They don’t tell you about this part.
Not in the pamphlets.
Not in the support groups. (In my caregiver group, we talk about this – cause it’s so important!)
Not in the “how to be a caregiver” checklists.
They don’t tell you that you’ll start grieving before the goodbye.
Not because they’re gone… but because, in so many small ways, they’re already slipping away or gone.

The Long, Slow Loss
Caregiving often feels like living in a long hallway—doors closing behind you one by one. You remember the way they used to tell stories, the way they made coffee just so, how they never forgot a birthday.
And now?
They can’t remember your name some days. They ask you the same question four times in five minutes. They sit quietly, unsure of where they are or why they’re sad.
You feel it: that slow unraveling of the person you love. And it shatters your heart in tiny, invisible pieces.
What Is Anticipatory Grief?
Anticipatory grief is the mourning that happens before a death. It’s grieving the changes, the losses, the fading.
You grieve the person they used to be.
You grieve the parts of your life that have changed forever.
You grieve for them, even if they don’t realize what’s slipping away.
And you do it all while smiling, while managing meds, while folding laundry and answering repetitive questions and saying, “I love you,” even when they don’t say it back.
You Are Not Crazy for Feeling This
If you’ve felt tears sneak up while brushing their hair…
If you’ve felt anger at the disease, the universe, the unfairness of it all…
If you’ve felt lonely in a room with the very person you’ve loved your whole life…
You are not alone.
You are not failing.
You are human.
This kind of grief is real. It’s complicated. And it deserves just as much grace as the grief that comes after someone is gone.
What Helps
There’s no one-size-fits-all answer, but here are a few gentle things that might bring you peace in the middle of the ache:
- Let yourself cry. Or rage. Or write it all down. Suppressing it doesn’t make it easier—it just builds a wall around your heart.
- Talk to someone who gets it. Another caregiver. A friend. A counselor. Anyone who won’t tell you to “stay strong” when all you need is to fall apart for a minute.

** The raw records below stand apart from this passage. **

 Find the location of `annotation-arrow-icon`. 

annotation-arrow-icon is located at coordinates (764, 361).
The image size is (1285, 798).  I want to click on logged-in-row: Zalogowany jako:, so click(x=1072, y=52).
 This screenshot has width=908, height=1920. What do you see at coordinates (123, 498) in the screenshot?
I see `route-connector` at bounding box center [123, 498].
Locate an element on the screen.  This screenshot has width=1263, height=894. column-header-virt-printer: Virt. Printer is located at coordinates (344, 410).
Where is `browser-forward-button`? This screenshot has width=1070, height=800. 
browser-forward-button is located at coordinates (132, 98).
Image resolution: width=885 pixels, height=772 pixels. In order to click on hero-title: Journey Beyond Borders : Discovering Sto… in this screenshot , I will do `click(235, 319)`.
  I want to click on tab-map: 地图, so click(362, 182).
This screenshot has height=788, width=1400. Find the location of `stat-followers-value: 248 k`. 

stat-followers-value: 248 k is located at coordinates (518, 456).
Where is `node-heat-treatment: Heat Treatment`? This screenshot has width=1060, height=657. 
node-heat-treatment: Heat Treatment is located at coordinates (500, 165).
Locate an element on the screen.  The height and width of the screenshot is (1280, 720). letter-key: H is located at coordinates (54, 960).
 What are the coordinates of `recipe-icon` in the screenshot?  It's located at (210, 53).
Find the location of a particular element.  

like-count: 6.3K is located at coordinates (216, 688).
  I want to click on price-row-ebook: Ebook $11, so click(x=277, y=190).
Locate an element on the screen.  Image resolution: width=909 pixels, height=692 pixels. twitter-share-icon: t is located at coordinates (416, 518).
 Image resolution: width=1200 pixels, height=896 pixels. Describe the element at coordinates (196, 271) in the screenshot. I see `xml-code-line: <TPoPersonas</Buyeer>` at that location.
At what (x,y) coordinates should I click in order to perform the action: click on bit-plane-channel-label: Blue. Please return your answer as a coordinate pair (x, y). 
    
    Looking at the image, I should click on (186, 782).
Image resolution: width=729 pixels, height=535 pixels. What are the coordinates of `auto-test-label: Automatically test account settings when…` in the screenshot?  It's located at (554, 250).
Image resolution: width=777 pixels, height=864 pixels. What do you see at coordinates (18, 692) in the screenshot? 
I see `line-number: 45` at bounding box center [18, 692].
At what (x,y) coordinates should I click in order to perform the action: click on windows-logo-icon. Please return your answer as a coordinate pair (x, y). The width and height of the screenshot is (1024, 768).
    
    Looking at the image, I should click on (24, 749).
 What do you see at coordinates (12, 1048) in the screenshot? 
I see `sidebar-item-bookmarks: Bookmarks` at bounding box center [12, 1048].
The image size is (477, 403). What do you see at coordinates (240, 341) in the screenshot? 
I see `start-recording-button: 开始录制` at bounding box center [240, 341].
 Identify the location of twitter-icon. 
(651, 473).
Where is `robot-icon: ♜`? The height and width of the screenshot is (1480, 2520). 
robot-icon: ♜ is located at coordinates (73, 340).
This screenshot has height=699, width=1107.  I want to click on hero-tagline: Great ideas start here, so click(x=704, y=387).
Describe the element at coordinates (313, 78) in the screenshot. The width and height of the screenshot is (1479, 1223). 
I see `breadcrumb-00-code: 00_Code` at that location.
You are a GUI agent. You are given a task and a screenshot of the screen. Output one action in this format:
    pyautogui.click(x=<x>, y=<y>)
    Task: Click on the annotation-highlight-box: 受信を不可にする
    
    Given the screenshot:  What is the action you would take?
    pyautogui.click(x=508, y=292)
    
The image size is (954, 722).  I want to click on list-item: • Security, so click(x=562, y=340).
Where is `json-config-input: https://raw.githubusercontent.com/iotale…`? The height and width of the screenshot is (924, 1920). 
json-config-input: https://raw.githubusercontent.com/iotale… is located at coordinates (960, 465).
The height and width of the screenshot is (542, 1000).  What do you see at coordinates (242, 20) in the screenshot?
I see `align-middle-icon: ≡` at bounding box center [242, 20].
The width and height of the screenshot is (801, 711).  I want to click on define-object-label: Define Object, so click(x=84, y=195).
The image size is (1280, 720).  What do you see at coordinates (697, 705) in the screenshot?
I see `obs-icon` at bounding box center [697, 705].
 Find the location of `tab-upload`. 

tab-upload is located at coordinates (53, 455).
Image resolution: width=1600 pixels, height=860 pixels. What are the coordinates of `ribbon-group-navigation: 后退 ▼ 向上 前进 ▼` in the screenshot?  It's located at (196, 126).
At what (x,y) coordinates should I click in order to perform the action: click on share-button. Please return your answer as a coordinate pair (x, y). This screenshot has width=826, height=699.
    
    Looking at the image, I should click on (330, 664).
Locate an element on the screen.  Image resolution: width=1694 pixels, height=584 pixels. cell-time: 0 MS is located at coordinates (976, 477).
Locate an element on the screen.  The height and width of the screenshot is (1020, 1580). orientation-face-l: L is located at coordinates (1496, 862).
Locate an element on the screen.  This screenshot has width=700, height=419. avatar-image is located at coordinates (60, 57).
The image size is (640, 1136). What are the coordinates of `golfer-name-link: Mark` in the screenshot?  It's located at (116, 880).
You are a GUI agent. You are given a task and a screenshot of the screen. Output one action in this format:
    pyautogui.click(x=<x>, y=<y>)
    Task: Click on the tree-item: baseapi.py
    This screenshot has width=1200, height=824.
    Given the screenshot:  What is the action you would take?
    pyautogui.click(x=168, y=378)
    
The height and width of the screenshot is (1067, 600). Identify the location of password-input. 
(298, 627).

- Celebrate what remains. Find joy in the good moments. Laugh at the silly things. Hold their hand when they reach for yours. These moments matter and you’ll remember them when you need them the most.
- Give yourself grace. You are doing sacred, exhausting work. You won’t always feel patient or cheerful or composed. That’s okay. God sees it all.
Under His Wings
Psalm 34:18 says, “The Lord is close to the brokenhearted and saves those who are crushed in spirit.”
And Psalm 91:4 reminds us:
“He will cover you with his feathers, and under His wings you will find refuge.”
So when you feel yourself unraveling a little at a time, remember—you are covered. Held. Known. Even in your quiet heartbreak.
Caregiver Hack of the Week
Start a “Memory Moments” Journal.
When something sweet, funny, or beautiful happens—even if it’s small—write it down. A word they remembered. A hug they offered. A smile that felt like the old them. It becomes a healing space, a reminder that even in the loss, there is still love. One day, those memories will be the pieces you hold onto when the goodbye is final.
See you at the next stop, friends. Keep it real, and keep going! Choo choo!